* [Problems]:
• a. In the reading text about women being treated as property, what department did the writer once work for?
• b. Write the next part of the reading text about women being treated as property, picking up after its final sentence.

* [Reading text]:
Begin

Thanks for this honest and hard discussio, which seems a continuation of the previous one here. We need to repeat the unspeakable many many times. That is how it becomes speakable for others, opens up into the world of discourse. So let me repeat the bit that is most important for me to keep saying: The situation for women and girls worldwide is intolerable. That puts me a little behind others who are ready to move forward into saying, here’s what we can do about it. It’s not, for me, a matter of pointing out the specifics, the ways it is intolerable; it’s pointing out the base fact that women are not considered fully human beings, and the animals that we are, valuable at various times in our lives and dispensable at others, are considered hard to control, requiring stringent measures and vigilant surveillance by our owners.

This attitude may be modified by law or somewhat hidden in developed countries, but it is universal and is part of the root problem, which is the human male attitude that living beings may (must?) be made into their property. I think we are considered to be one step above the valuable, fractious camel. Men resent constantly having to actively suppress our equal intelligences and strong wills. As a man named “Cockpuncher” on the men’s rights subreddit said yesterday, men do not need women for anything but their bodies.

Does everyone remember the video posted on radfem sites about a year ago of a women’s village in Africa, built after the “valueless” women were driven from their original village by their men owners? The women’s village thrived; the men in the old village declined so much they began camping outside the women’s village for handouts. When asked why the men beat the women in the old village, the old chief said with a shrug, “Because we don’t like them.”

A number of years ago I worked for the property tax department of a rural county in New York. My job was to scour the property tax records for every parcel of land in the county and find any property that might have slipped through the cracks and not have an owner listed, then find an owner anyway and figure out how much back tax was owed. It was enlightening to do this. I realized that every smidgeon of land, including seasonal islands in the middle of streams, was required by law to have an owner. No inch of land could be owned by no one. The State took ownership of any land not specifically attributed to an individual owner. This was an old county with records that went back four hundred years, and I was able to trace the way it was appropriated and passed from hand to hand like the living thing it is. Everything, everything in a human male-dominated world must be Owned.

End

[Data entries]
Begin

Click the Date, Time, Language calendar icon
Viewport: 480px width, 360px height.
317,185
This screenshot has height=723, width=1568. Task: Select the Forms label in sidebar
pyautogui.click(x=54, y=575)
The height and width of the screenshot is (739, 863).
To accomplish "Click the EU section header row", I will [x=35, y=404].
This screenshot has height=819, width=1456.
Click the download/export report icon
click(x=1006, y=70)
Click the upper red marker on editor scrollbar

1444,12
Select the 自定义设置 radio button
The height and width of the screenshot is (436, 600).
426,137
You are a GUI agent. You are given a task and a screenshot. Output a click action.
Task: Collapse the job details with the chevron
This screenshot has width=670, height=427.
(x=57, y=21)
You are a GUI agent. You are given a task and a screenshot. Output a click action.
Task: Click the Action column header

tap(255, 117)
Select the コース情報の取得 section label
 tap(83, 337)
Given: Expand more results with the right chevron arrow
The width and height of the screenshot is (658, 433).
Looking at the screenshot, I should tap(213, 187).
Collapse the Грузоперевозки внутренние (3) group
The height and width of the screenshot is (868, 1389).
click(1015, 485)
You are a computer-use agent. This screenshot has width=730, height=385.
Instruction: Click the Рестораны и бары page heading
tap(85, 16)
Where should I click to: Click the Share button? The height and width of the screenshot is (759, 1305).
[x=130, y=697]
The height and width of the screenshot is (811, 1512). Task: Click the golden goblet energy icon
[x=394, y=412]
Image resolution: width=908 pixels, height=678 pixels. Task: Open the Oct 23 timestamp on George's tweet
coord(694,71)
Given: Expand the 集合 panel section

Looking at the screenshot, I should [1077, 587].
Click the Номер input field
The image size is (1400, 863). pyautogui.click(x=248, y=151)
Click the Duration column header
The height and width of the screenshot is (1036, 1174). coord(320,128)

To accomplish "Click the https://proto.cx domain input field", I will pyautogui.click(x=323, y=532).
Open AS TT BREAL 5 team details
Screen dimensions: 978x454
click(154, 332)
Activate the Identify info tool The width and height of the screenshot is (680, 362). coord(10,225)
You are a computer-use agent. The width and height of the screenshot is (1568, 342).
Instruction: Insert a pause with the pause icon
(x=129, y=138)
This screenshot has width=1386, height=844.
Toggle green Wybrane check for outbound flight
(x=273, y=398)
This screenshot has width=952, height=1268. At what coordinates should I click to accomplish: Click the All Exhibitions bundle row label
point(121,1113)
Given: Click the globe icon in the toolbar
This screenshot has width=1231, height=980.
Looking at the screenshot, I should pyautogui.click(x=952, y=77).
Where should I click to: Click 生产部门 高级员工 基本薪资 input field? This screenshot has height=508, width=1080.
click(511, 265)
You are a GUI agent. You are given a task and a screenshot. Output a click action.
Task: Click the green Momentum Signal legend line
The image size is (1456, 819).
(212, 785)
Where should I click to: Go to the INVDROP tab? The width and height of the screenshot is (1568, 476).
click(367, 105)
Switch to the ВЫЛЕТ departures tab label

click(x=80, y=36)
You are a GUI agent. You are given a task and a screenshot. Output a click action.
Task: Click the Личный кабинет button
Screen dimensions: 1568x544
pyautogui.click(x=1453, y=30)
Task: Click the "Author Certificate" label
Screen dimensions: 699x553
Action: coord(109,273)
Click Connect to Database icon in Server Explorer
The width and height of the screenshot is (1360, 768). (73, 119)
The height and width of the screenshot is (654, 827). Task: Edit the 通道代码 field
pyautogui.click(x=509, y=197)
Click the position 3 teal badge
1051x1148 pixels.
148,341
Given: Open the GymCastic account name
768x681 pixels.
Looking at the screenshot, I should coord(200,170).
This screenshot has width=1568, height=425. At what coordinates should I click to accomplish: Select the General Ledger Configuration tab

End

* [Expected results]:
• a. The property tax department of a rural county in New York.

• b.
Property ownership is the only relationship the human male seems to revere. The bridal ceremony, the moment when ownership of a woman is transferred from one man to another, is a reverent moment for men. It is enshrined in male religion, romanticized, surrounded with all the force of law. For a woman, it is supposed to be her one fine moment; she is valuable, her value is briefly displayed to the world in the finery she wears and the expense of the wedding dinner; and now she will slip into her future and not be heard from again in public, if she knows what’s good for her.

To me the unspeakable thing, the thing I keep having to remind myself about because it is constantly overlain by romanticizations and rationalizations, is that worldwide, women are property, things, objects, camels. One may seemingly escape that legal status in developed countries, hold a job, live alone; but socially, one is nothing but an escapee, a loose woman to be corralled or punished by talk and action. One can’t live obscurely enough to avoid the social opprobrium, the devaluation. No longer the sleek, owned, possession, one lives beyond the pale. All this must change and until it does, the situation is intolerable, an affront to the human spirit.

FCM - March 13, 2013

thanks for that karma. WE are the “artificial intelligence” men fear — the moment the “useful object” becomes self-aware is the moment of global war, and apocalypse. they tell us this all the time.

FCM - March 13, 2013

FCM - March 13, 2013

omg. ahahahahahahahaha!! “we trust them with our homes. we trust them with our children. we trust them with our lives. but can they be trusted?”

“robots cannot harm a human being. its the first rule of robotics.”
“its a can opener for christs sake.”
“the robots are going crazy.”

“somehow, ‘i told you so’ just doesnt quite say it.”

29. karmarad - March 13, 2013

Great quotes about the robots above, fcm. Captures the consternation and indignation, the horror really, that is the first reaction of men whenever a woman begins acting fully human. Unfortunately, the reactions that follow are dangerous.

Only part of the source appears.